### What you have to do
Below is some data. Retype exactly the lines starting at the one with "The height and width of the screenshot is (226, 374)." and ending at the one with "Task: Click the Jul".

### Working data
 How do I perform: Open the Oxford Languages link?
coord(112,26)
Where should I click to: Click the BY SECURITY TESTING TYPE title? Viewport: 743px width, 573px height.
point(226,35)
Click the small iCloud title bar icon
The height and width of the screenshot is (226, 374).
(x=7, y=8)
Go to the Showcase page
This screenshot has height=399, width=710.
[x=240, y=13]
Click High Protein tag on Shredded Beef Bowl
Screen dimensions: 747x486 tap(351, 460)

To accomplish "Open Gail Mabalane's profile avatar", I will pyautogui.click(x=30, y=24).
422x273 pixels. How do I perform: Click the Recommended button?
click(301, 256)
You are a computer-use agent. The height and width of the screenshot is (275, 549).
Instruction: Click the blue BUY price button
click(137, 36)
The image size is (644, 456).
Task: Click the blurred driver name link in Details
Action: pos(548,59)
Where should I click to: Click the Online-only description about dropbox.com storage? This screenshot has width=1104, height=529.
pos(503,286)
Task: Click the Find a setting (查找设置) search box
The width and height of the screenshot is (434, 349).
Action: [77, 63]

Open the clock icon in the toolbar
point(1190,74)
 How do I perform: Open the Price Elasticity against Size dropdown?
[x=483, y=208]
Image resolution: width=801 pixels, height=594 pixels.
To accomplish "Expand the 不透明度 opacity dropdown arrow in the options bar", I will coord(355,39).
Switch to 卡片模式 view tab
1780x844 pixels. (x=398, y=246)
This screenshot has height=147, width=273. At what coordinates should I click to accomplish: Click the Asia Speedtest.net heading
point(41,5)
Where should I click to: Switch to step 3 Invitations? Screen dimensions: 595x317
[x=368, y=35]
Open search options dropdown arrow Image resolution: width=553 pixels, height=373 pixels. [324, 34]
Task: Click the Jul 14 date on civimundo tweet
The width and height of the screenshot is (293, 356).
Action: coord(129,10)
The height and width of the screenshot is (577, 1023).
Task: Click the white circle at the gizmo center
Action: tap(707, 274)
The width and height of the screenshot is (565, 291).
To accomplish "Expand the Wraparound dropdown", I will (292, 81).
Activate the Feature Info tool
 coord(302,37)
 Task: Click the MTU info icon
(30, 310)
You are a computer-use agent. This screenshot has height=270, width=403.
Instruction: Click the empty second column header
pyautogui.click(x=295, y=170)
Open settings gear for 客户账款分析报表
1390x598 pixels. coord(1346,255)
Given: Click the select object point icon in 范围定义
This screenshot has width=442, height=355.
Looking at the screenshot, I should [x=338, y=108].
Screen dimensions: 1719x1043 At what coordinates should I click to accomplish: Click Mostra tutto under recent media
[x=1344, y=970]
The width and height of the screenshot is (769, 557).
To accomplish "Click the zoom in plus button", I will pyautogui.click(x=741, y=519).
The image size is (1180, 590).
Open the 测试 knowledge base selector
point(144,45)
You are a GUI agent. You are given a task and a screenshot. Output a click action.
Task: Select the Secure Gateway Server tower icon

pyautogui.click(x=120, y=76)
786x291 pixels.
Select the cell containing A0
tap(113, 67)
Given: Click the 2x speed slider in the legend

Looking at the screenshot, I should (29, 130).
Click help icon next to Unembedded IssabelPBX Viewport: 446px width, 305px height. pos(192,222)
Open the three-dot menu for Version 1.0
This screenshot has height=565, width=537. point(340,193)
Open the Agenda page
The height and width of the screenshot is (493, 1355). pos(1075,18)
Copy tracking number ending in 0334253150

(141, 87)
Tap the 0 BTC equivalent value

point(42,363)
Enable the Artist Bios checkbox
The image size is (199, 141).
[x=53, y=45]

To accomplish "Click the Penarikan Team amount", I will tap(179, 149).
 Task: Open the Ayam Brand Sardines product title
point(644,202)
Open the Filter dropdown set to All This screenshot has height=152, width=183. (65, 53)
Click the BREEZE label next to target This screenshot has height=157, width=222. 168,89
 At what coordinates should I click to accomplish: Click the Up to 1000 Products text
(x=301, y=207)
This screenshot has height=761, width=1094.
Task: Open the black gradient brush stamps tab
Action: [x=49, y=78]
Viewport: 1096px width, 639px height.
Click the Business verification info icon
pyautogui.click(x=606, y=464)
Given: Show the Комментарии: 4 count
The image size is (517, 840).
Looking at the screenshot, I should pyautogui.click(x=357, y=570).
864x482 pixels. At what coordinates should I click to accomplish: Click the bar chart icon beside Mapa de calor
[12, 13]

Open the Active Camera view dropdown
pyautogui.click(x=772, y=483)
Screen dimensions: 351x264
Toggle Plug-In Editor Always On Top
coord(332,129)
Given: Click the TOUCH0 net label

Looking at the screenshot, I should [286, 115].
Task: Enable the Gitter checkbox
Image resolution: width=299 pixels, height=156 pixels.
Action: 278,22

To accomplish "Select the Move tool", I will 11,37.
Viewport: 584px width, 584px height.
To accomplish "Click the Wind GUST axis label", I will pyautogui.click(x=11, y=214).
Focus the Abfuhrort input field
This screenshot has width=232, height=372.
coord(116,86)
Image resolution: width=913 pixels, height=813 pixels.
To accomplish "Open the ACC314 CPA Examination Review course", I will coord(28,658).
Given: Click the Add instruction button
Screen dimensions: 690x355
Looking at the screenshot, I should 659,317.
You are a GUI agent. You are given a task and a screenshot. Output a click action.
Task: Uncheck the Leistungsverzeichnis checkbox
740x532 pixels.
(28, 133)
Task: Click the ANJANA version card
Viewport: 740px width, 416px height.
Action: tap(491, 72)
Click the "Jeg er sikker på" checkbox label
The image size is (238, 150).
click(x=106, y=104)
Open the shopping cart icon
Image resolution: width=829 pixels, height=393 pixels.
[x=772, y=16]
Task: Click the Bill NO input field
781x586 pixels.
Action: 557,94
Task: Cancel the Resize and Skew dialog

### Output
The height and width of the screenshot is (226, 374).
(x=7, y=8)
Go to the Showcase page
This screenshot has height=399, width=710.
[x=240, y=13]
Click High Protein tag on Shredded Beef Bowl
Screen dimensions: 747x486 tap(351, 460)

To accomplish "Open Gail Mabalane's profile avatar", I will pyautogui.click(x=30, y=24).
422x273 pixels. How do I perform: Click the Recommended button?
click(301, 256)
You are a computer-use agent. The height and width of the screenshot is (275, 549).
Instruction: Click the blue BUY price button
click(137, 36)
The image size is (644, 456).
Task: Click the blurred driver name link in Details
Action: pos(548,59)
Where should I click to: Click the Online-only description about dropbox.com storage? This screenshot has width=1104, height=529.
pos(503,286)
Task: Click the Find a setting (查找设置) search box
The width and height of the screenshot is (434, 349).
Action: [77, 63]

Open the clock icon in the toolbar
point(1190,74)
 How do I perform: Open the Price Elasticity against Size dropdown?
[x=483, y=208]
Image resolution: width=801 pixels, height=594 pixels.
To accomplish "Expand the 不透明度 opacity dropdown arrow in the options bar", I will coord(355,39).
Switch to 卡片模式 view tab
1780x844 pixels. (x=398, y=246)
This screenshot has height=147, width=273. At what coordinates should I click to accomplish: Click the Asia Speedtest.net heading
point(41,5)
Where should I click to: Switch to step 3 Invitations? Screen dimensions: 595x317
[x=368, y=35]
Open search options dropdown arrow Image resolution: width=553 pixels, height=373 pixels. [324, 34]
Task: Click the Jul 14 date on civimundo tweet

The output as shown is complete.